Bian memusatkan perhatiannya pada Pinkan yang masih sibuk menulis. Dalam hatinya dia sedikit ragu karena Pinkan membiarkan Pinkan pulang sendirian. Dia ingin sekali mengantar Pinkan pulang dengan selamat. Tapi karena sedikit perselisihan tadi, Bian sudah menyetujui dengan ajakan Vina dan dia nggak mungkin untuk membatalkannya.
Lalu Bian kembali serius dengan pelajaran pagi ini yang terlihat membosankan. Bian mulai membuka bukunya dan mengambil sebuah pulpen dari dalamnya. Tapi dia ingin melihat Pinkan lagi, lalu dia mencuri pandang lagi tapi disaat yang sama Pinkan juga melihat kearahnya. Keduanya saling bertemu pandang cukup lama. Bian memberikan sebuah senyuman, Pinkan membalasnya dengan senyuman juga.
“Ntar malem gue traktir pizza. Mau ya?”, ucap Bian tanpa suara dari kejauhan pada Pinkan.
Pinkan mengerti apa yang Bian katakan, Bian akan mentraktirnya makan pizza malam ini. Dan Pinkan menyetujui itu, dia suka pizza dan yang ini gratis pula, pasti lebih nikmat. Keduanya kembali tersenyum lalu kembali memperhatikan guru sesaat sebelum menjelaskan materi baru.
---
Kali ini rumah Pinkan nggak segaduh biasanya, Papah sedang lembur kerjaan mungkin nggak pulang. Sedangkan Mamah sedang menemani Pinkan menonton DVD, mungkin ini lebih baik daripada Pinkan nggak merasakan kebersamaan bersama salah satu diantara kedua orang tuanya yang sibuk.

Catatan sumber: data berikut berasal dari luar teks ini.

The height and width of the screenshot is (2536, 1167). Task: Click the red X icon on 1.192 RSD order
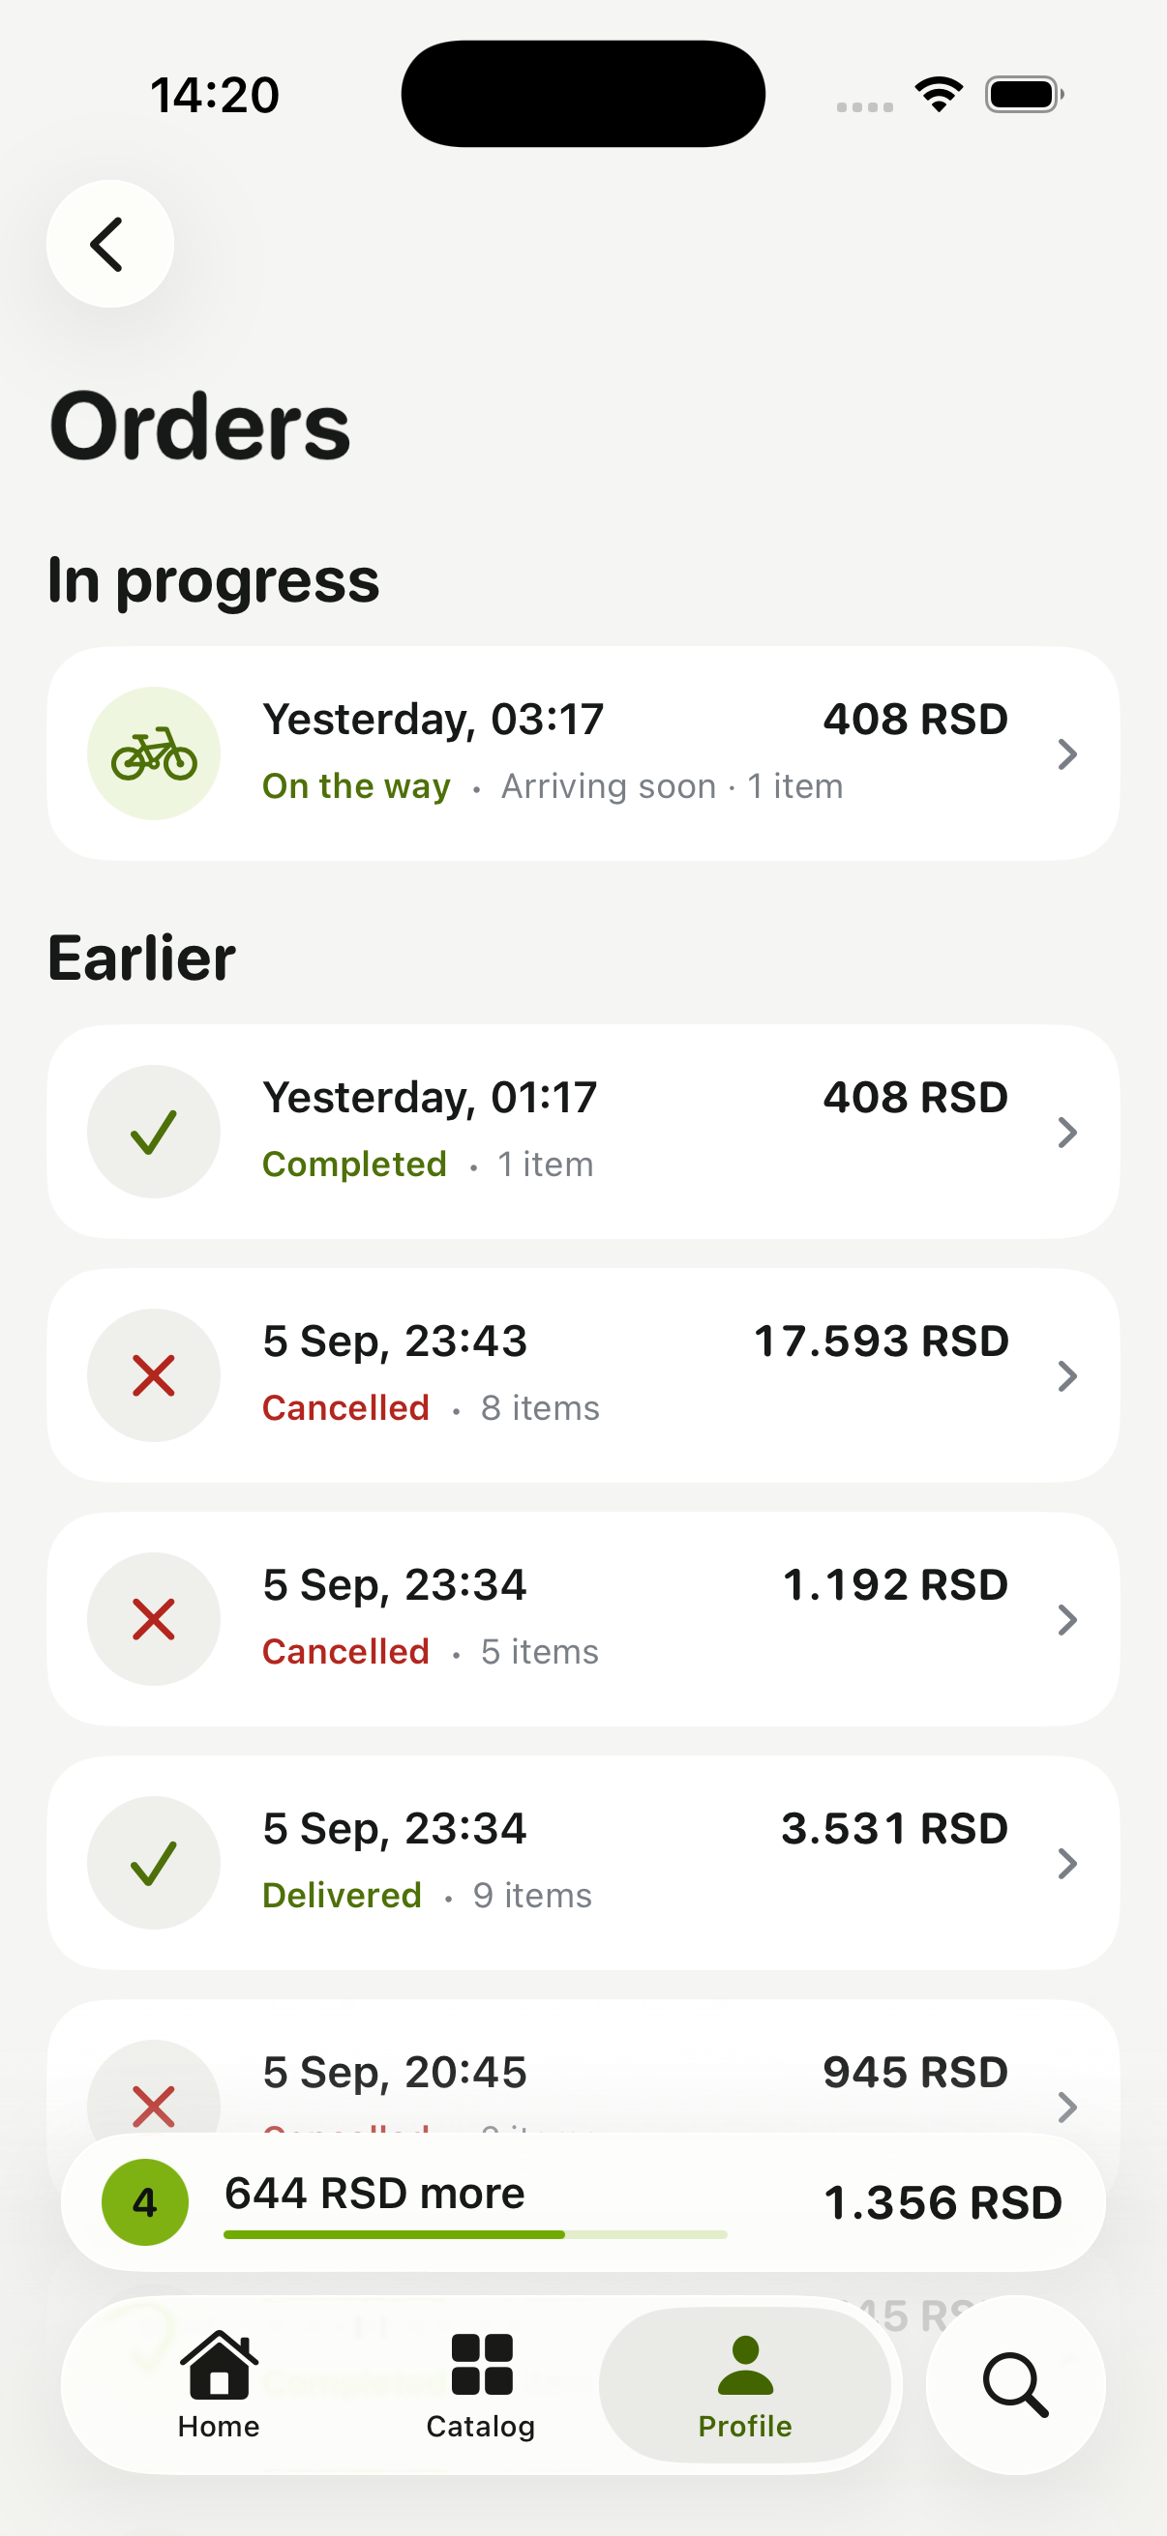pos(154,1619)
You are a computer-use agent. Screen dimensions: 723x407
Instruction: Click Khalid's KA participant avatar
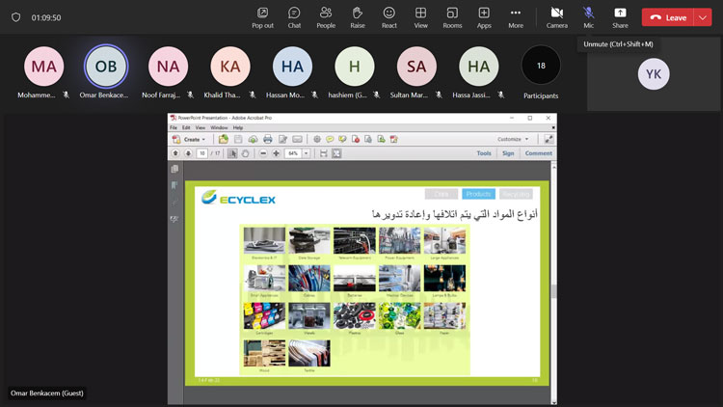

Pinkan tiduran di pangkuan Mamahnya yang kali ini nggak lembur dan bekerja sampai larut. Mamah ingin menemani anak semata wayangnya itu karena dia merasa bersalah telah terlalu sibuk bekerja hingga melupakan Pinkan yang sering ditinggalnya bekerja.
“Kapan ya kita bisa kayak dulu lagi? Nonton DVD sama-sama, sama Papah, sama Mamah, sama Pinkan juga. pinkan kangen masa-masa itu”, ucap Pinkan dipangkuan Mamahnya.
Mamah masih mengelus-elus lembut rambut anaknya itu, “Apa dengan cuman Mamah itu nggak  cukup?”, tanya Mamah menatap kearah Pinkan.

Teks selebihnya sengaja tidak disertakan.